[SOURCE DOCUMENT Boundary: Start]

Anyway, politics aside and the fact that all stations where its 15 minutes to the City should have the rules applied, its a great start. Would love to see those old rickety Asian Suppermarkets that run between NNR and the train line in Mt Albert turned into a dense TOD. With all this said, Kingsland and Morningside have had multiple consents for apartments approved only for them th stall or fail, so its more than the consenting system thats the problem and we need more than just Ockham to build apartments.
Ironically Labour needs intensification in Mt Albert to avoid gentrification and it voting for the right.
Chris Bishop has indicated he thinks poorer people should live in outlying suburbs.
It does appear blatantly density-for-thee-not-for-me that they are not applying these rules to stations/lines which will have higher frequency services in particular once the grade separation is complete, while the Western line grade separation is literally kicked to decades away. Why can’t they look at low hanging fruit in the interim, some of these crossings can be separated or closed without spending 100 million dollars at each surely.
There are some easy ones on the Western Line (such as George St between Dominion Road and the New North Road); however I don’t think removing them will do much for increasing train frequency (due to the importance to traffic of other crossings on the line).
The changes needed to Morningside and around Baldwin Avenue (Rossgrove terrace and Asquith Avenue) will be pretty substantial. Their importance to movement patterns (whether for the wider area in Morningside’s respect; or the local neighbourhood for the Baldwin ones) means that simply removing them isn’t obviously the best solution.
Morningside should be done for Eden Park and events. Whether it’s vehicle or not should depend mostly on $$$s – I’d say yes for vehicles except I’ve got no faith we can do it affordably. The main importance of the crossing is to handle event crowds, and access to the station. Cars it’s annoying but not too difficult to drive around the block.
Baldwin Ave crossings could be if needed taking some land from neighbours for a path from Rossgrove to Asquith on the north side of the tracks, then closing 3 crossings and putting in a ped bridge and calling the surrounds a LTN – as the cost of keeping locals happy isn’t worth hundreds of millions, they can drive around.
Ideally they’d put a ped bridge where the existing ped crossing is, then if they wanted to keep the vehicle access, buy up a few houses to connect Rossgrove/Asquith then bridge as a lot cheaper than building 2 bridges there.
only ones that really need grade separation are Morningside Dr and Woodward Rd anyway imo.
Unfortunately most of the more important ones on the western line also seem to be the most hardest to remove – St Jude, Morningside, Glenview. At least Portage and Woodward would be relatively cheap (though disruptive)
Sorting out St Jude is going to be the stuff of nightmares to fix.
I have a plan, but yes is expensive and disruptive.
Full closure between NL and Mt Albert.
Both St Jude and Woodward road over, a combo of lowering track and road bridge. Do at the same time. Buses between NL and Mt A. Run outer west and inner west as separate networks for the duration.
Will mean Avondale station rebuild at lower level, opportunity for over station development? A lot of track will also need lowering especially in the city direction. Build pedestrian only crossings at Portage, Chalmers, and St Georges.
Once St Jude is reopened, close other 3 level crossings between Avondale and NL to traffic. This creates a bunch of lovely quiet low traffic neighbourhoods. There are so many new road crossings in NL from when that station was lowered, Portage will be fine in two halves.

[SOURCE DOCUMENT Boundary: End]
[DATA FOR ANALYSIS Boundary: Start]

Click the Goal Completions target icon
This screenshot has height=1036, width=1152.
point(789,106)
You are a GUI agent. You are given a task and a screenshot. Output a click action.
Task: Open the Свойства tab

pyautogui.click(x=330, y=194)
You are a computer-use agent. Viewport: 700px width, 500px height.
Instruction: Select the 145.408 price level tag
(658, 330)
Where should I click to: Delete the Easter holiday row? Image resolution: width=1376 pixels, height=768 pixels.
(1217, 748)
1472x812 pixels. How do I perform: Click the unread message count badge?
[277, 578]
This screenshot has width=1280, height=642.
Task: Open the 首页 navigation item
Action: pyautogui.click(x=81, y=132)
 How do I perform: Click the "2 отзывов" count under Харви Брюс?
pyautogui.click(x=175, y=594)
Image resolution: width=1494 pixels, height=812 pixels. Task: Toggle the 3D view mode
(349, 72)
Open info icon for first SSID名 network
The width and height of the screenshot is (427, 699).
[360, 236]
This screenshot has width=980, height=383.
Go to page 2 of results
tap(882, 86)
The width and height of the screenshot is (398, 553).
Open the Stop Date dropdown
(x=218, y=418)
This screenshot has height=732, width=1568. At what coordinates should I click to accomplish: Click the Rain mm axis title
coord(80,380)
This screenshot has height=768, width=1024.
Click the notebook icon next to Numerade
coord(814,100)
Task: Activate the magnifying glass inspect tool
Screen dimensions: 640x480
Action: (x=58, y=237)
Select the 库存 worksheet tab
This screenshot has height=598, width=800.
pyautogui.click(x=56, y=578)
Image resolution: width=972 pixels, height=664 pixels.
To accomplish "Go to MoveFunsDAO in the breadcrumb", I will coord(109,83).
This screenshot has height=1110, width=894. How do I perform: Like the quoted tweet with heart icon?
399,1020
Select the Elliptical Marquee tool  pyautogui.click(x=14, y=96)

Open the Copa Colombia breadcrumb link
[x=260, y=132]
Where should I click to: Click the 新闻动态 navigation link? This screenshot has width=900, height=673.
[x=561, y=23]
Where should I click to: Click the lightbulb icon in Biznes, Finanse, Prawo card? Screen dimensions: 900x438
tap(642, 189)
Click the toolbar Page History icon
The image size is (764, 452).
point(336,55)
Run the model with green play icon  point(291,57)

[DATA FOR ANALYSIS Boundary: End]

*PROBLEM 1*.
Quote the rail crossing discussion starting with "Morningside should be" and going on through "2 bridges there.".
*PROBLEM 2*.
Answer these questions from the rail crossing discussion:
(a) Which three crossings are named as among the more important ones on the Western Line that also seem hardest to remove?
(b) In the proposed plan, which two roads go over the line?
(c) What kind of crossings does the plan call for at Portage, Chalmers, and St Georges?
The records are separate from the rail crossing discussion and don't relate to it.

*ANSWER 1*.
Morningside should be done for Eden Park and events. Whether it’s vehicle or not should depend mostly on $$$s – I’d say yes for vehicles except I’ve got no faith we can do it affordably. The main importance of the crossing is to handle event crowds, and access to the station. Cars it’s annoying but not too difficult to drive around the block.
Baldwin Ave crossings could be if needed taking some land from neighbours for a path from Rossgrove to Asquith on the north side of the tracks, then closing 3 crossings and putting in a ped bridge and calling the surrounds a LTN – as the cost of keeping locals happy isn’t worth hundreds of millions, they can drive around.
Ideally they’d put a ped bridge where the existing ped crossing is, then if they wanted to keep the vehicle access, buy up a few houses to connect Rossgrove/Asquith then bridge as a lot cheaper than building 2 bridges there.

*ANSWER 2*.
(a) St Jude, Morningside, and Glenview.
(b) St Jude and Woodward Road.
(c) Pedestrian-only crossings.